Affiliation:
1. Electrical Engineering & Computer Science University of Toledo Toledo Ohio USA
Abstract
SummaryThis study addresses the challenge of data imbalance and class overlap in machine learning for intrusion detection, proposing that targeted algorithmic adjustments can significantly enhance model performance. Our hypothesis contends that an ensemble framework, adeptly integrating novel threshold‐adjustment algorithms, can improve classification sensitivity and specificity. To test this, we developed an ensemble model comprising Balanced Bagging (BB), eXtreme Gradient Boosting (XGBoost), and Random Forest (RF), fine‐tuned using grid search for BB and XGBoost, and augmented with the Hellinger metric for RF to tackle data imbalance. The innovation lies in our algorithms, which adeptly adjust the discrimination threshold to rectify the class overlap problem, enhancing the model's ability to discern between negative and positive classes.
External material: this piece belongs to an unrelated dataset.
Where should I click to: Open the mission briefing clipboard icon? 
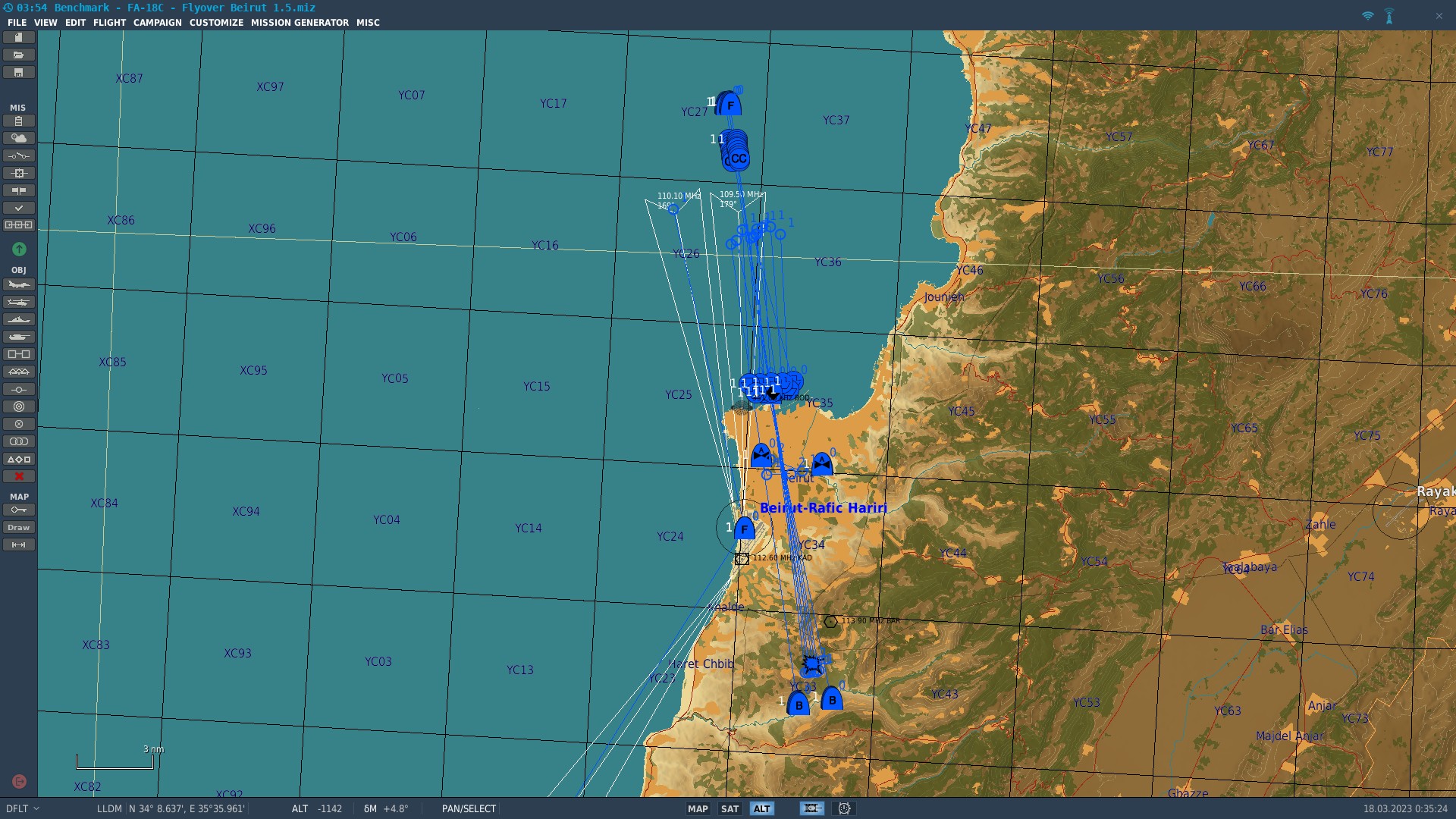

Utilizing the UNSW‐NB15 dataset, we conducted a comparative analysis for binary and multi‐category classification. Our ensemble model achieved a binary classification accuracy of 97.80%, with a sensitivity rate of 98.26% for detecting attacks, and a multi‐category classification accuracy and sensitivity that reached up to 99.73% and 97.24% for certain attack types. These results substantially surpass those of existing models on the same dataset, affirming our model's superiority in dealing with complex data distributions prevalent in network security domains.